start

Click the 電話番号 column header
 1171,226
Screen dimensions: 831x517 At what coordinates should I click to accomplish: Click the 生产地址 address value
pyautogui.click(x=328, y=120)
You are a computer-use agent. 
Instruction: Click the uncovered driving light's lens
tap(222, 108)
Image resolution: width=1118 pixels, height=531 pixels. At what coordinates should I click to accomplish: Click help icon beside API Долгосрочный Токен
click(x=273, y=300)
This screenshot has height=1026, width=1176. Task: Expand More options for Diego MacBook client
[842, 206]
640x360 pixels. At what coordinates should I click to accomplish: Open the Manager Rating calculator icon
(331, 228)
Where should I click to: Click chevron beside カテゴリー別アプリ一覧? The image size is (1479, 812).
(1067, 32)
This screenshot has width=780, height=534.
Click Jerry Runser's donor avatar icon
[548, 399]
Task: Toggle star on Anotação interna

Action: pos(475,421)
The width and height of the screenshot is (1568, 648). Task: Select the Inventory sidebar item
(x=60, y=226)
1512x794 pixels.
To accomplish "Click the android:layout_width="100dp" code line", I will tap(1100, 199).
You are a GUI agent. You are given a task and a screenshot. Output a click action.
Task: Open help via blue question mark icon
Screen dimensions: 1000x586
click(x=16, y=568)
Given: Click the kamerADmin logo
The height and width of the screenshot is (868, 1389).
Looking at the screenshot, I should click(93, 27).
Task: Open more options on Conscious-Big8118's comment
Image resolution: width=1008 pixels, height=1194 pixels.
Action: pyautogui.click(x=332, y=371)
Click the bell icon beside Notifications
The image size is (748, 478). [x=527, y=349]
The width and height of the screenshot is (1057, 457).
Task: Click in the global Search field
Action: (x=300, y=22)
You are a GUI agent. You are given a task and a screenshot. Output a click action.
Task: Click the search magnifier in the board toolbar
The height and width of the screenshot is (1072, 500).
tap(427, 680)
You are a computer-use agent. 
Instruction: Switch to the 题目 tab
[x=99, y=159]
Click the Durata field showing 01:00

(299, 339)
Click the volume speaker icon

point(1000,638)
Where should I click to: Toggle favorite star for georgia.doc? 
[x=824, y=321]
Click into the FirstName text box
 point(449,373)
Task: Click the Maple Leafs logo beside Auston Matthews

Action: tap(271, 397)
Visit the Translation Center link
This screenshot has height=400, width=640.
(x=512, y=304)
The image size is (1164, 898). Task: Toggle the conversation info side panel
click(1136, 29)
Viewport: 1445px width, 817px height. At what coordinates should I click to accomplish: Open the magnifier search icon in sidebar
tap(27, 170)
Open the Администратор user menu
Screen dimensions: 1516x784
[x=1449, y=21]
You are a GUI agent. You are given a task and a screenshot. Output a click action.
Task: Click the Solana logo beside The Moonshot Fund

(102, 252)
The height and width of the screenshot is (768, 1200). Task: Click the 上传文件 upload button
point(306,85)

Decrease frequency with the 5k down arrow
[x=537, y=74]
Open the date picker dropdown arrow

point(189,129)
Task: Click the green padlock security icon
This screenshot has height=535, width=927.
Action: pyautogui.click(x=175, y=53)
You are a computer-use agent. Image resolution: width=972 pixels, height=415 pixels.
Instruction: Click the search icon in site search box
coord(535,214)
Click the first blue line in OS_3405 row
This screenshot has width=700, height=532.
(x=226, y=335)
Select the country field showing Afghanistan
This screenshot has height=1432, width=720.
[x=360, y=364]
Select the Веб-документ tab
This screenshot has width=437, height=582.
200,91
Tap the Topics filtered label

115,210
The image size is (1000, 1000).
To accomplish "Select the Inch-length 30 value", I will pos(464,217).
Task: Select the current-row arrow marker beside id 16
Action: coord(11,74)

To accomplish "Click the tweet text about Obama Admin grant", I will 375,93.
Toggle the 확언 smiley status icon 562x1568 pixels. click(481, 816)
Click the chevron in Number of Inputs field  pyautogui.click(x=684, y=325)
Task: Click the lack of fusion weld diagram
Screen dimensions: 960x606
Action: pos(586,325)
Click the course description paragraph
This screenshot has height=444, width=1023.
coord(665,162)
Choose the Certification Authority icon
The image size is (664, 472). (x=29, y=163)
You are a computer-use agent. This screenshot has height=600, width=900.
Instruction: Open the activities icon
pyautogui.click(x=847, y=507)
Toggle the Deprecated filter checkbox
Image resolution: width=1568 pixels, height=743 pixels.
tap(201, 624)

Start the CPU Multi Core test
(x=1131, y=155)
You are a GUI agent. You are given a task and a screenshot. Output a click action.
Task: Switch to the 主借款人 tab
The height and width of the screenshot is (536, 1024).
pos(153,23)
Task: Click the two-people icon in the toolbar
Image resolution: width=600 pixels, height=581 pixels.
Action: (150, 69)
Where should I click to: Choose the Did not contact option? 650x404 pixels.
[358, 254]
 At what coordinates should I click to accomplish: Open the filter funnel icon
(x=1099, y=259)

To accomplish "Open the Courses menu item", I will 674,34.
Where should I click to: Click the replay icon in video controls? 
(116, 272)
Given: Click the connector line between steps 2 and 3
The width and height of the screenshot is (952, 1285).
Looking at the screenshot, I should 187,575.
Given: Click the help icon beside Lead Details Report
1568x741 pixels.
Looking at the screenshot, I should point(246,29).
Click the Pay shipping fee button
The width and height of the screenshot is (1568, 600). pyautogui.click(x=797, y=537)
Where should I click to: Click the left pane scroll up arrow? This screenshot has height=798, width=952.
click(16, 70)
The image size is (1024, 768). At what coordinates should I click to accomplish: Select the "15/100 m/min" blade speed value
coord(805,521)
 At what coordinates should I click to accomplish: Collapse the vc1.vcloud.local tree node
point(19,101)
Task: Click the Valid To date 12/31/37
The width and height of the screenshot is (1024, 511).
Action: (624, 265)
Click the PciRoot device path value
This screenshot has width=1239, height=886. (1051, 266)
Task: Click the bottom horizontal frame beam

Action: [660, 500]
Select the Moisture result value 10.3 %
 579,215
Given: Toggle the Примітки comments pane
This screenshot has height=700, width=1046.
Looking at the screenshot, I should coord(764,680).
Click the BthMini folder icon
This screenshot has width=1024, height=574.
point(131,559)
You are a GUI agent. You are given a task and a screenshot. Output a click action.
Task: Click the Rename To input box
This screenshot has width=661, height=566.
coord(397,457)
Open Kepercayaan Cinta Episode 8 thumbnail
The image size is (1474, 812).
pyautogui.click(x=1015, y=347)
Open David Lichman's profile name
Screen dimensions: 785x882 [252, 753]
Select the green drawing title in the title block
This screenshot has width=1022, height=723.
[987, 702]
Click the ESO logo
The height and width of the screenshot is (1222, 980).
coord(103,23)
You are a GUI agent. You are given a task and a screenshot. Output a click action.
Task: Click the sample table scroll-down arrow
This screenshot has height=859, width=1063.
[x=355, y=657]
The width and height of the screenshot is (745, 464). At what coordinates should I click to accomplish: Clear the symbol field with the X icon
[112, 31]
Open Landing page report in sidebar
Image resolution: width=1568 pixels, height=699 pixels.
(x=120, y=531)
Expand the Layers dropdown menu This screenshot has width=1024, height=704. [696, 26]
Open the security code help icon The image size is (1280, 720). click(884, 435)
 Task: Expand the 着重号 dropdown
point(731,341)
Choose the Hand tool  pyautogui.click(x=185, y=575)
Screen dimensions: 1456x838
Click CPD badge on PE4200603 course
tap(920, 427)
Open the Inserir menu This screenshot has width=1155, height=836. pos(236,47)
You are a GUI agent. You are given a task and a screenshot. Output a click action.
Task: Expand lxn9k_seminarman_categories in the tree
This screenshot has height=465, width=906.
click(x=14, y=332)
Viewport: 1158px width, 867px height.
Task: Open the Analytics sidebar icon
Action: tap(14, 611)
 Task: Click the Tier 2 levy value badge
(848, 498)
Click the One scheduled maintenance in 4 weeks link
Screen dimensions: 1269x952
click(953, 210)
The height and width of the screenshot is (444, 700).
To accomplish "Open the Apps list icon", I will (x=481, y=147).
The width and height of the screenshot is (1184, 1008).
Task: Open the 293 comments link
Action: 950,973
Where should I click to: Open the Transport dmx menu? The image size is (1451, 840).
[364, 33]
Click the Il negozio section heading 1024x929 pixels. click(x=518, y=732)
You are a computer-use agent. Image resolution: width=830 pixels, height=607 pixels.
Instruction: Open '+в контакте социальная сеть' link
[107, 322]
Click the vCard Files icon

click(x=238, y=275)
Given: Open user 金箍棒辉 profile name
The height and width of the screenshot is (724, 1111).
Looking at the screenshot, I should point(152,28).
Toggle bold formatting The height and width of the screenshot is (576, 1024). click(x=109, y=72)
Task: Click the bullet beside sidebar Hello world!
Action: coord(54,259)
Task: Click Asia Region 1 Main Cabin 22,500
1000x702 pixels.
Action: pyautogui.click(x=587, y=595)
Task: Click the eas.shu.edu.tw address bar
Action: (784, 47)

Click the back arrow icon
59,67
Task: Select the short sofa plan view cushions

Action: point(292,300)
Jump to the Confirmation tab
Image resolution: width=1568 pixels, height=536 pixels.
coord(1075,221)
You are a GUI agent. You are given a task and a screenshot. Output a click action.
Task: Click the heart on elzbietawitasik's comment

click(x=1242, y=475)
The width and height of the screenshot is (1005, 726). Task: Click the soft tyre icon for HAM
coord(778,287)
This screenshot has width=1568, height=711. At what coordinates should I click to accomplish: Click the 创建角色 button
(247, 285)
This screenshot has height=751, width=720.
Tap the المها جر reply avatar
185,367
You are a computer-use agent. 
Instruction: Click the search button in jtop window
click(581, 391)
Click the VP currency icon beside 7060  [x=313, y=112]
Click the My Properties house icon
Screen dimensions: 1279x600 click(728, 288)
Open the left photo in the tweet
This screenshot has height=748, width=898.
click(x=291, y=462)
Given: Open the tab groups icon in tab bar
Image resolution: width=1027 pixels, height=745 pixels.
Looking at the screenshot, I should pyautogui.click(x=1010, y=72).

end

**What is being asked**.
Copy out the data lines word for word, starting at the line containing "The image size is (1164, 898)." and ending after the line containing "tap(27, 170)". Leave out everything else.

**Complete response**.
The image size is (1164, 898). Task: Toggle the conversation info side panel
click(1136, 29)
Viewport: 1445px width, 817px height. At what coordinates should I click to accomplish: Open the magnifier search icon in sidebar
tap(27, 170)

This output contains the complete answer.